:: Task description ::
An exact copy of all the data below is required.

:: Supplied information ::
■ ■ ■
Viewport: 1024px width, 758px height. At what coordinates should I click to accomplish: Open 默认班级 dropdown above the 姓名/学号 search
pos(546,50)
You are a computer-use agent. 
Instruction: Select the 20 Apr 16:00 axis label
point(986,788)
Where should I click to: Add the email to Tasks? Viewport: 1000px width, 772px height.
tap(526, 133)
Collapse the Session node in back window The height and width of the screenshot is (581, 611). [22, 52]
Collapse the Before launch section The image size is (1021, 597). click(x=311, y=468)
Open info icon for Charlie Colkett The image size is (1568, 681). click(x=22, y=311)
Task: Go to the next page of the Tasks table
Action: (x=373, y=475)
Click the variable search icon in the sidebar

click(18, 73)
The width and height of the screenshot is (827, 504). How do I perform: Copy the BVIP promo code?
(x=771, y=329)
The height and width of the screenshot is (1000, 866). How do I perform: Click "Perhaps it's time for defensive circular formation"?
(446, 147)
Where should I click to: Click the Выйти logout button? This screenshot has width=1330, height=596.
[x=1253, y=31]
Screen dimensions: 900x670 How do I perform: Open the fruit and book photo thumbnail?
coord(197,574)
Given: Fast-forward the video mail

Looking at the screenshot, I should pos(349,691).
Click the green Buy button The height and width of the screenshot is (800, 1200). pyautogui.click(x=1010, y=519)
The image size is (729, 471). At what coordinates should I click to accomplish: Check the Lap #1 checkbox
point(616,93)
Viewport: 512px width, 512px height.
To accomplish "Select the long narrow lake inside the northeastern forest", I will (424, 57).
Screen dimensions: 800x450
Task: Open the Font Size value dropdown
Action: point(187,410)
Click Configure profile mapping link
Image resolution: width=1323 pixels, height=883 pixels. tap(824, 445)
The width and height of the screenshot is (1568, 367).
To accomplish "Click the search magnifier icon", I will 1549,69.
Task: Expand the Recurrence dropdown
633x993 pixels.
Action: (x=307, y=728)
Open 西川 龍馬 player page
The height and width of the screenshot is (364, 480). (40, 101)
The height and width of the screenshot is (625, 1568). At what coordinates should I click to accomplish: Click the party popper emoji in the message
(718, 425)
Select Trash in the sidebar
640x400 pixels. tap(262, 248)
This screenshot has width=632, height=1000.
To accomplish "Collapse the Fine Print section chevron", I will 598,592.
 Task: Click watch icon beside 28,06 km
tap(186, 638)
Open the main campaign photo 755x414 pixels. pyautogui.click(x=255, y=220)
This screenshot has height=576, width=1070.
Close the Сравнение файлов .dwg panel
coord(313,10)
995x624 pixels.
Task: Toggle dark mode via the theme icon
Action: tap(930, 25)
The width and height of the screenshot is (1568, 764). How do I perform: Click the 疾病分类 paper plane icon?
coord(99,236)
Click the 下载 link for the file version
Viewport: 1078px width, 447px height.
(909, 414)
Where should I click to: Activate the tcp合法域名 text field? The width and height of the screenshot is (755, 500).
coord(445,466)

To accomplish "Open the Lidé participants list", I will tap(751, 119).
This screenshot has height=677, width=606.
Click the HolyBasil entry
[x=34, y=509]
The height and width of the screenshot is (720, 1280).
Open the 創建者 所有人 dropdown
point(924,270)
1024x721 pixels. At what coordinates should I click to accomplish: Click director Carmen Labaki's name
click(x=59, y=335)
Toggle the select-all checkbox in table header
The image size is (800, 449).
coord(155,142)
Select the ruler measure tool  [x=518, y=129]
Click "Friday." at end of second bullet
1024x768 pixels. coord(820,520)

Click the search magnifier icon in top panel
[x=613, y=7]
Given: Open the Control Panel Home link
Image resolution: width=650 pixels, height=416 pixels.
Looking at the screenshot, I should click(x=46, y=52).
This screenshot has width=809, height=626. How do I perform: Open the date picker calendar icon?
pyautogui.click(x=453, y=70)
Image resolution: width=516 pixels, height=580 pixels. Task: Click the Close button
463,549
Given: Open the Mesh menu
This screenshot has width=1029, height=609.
■ ■ ■
:: Result of the exercise ::
Viewport: 1024px width, 758px height. At what coordinates should I click to accomplish: Open 默认班级 dropdown above the 姓名/学号 search
pos(546,50)
You are a computer-use agent. 
Instruction: Select the 20 Apr 16:00 axis label
point(986,788)
Where should I click to: Add the email to Tasks? Viewport: 1000px width, 772px height.
tap(526, 133)
Collapse the Session node in back window The height and width of the screenshot is (581, 611). [22, 52]
Collapse the Before launch section The image size is (1021, 597). click(x=311, y=468)
Open info icon for Charlie Colkett The image size is (1568, 681). click(x=22, y=311)
Task: Go to the next page of the Tasks table
Action: (x=373, y=475)
Click the variable search icon in the sidebar

click(18, 73)
The width and height of the screenshot is (827, 504). How do I perform: Copy the BVIP promo code?
(x=771, y=329)
The height and width of the screenshot is (1000, 866). How do I perform: Click "Perhaps it's time for defensive circular formation"?
(446, 147)
Where should I click to: Click the Выйти logout button? This screenshot has width=1330, height=596.
[x=1253, y=31]
Screen dimensions: 900x670 How do I perform: Open the fruit and book photo thumbnail?
coord(197,574)
Given: Fast-forward the video mail

Looking at the screenshot, I should pos(349,691).
Click the green Buy button The height and width of the screenshot is (800, 1200). pyautogui.click(x=1010, y=519)
The image size is (729, 471). At what coordinates should I click to accomplish: Check the Lap #1 checkbox
point(616,93)
Viewport: 512px width, 512px height.
To accomplish "Select the long narrow lake inside the northeastern forest", I will (424, 57).
Screen dimensions: 800x450
Task: Open the Font Size value dropdown
Action: point(187,410)
Click Configure profile mapping link
Image resolution: width=1323 pixels, height=883 pixels. tap(824, 445)
The width and height of the screenshot is (1568, 367).
To accomplish "Click the search magnifier icon", I will 1549,69.
Task: Expand the Recurrence dropdown
633x993 pixels.
Action: (x=307, y=728)
Open 西川 龍馬 player page
The height and width of the screenshot is (364, 480). (40, 101)
The height and width of the screenshot is (625, 1568). At what coordinates should I click to accomplish: Click the party popper emoji in the message
(718, 425)
Select Trash in the sidebar
640x400 pixels. tap(262, 248)
This screenshot has width=632, height=1000.
To accomplish "Collapse the Fine Print section chevron", I will 598,592.
 Task: Click watch icon beside 28,06 km
tap(186, 638)
Open the main campaign photo 755x414 pixels. pyautogui.click(x=255, y=220)
This screenshot has height=576, width=1070.
Close the Сравнение файлов .dwg panel
coord(313,10)
995x624 pixels.
Task: Toggle dark mode via the theme icon
Action: tap(930, 25)
The width and height of the screenshot is (1568, 764). How do I perform: Click the 疾病分类 paper plane icon?
coord(99,236)
Click the 下载 link for the file version
Viewport: 1078px width, 447px height.
(909, 414)
Where should I click to: Activate the tcp合法域名 text field? The width and height of the screenshot is (755, 500).
coord(445,466)

To accomplish "Open the Lidé participants list", I will tap(751, 119).
This screenshot has height=677, width=606.
Click the HolyBasil entry
[x=34, y=509]
The height and width of the screenshot is (720, 1280).
Open the 創建者 所有人 dropdown
point(924,270)
1024x721 pixels. At what coordinates should I click to accomplish: Click director Carmen Labaki's name
click(x=59, y=335)
Toggle the select-all checkbox in table header
The image size is (800, 449).
coord(155,142)
Select the ruler measure tool  [x=518, y=129]
Click "Friday." at end of second bullet
1024x768 pixels. coord(820,520)

Click the search magnifier icon in top panel
[x=613, y=7]
Given: Open the Control Panel Home link
Image resolution: width=650 pixels, height=416 pixels.
Looking at the screenshot, I should click(x=46, y=52).
This screenshot has width=809, height=626. How do I perform: Open the date picker calendar icon?
pyautogui.click(x=453, y=70)
Image resolution: width=516 pixels, height=580 pixels. Task: Click the Close button
463,549
Given: Open the Mesh menu
This screenshot has width=1029, height=609.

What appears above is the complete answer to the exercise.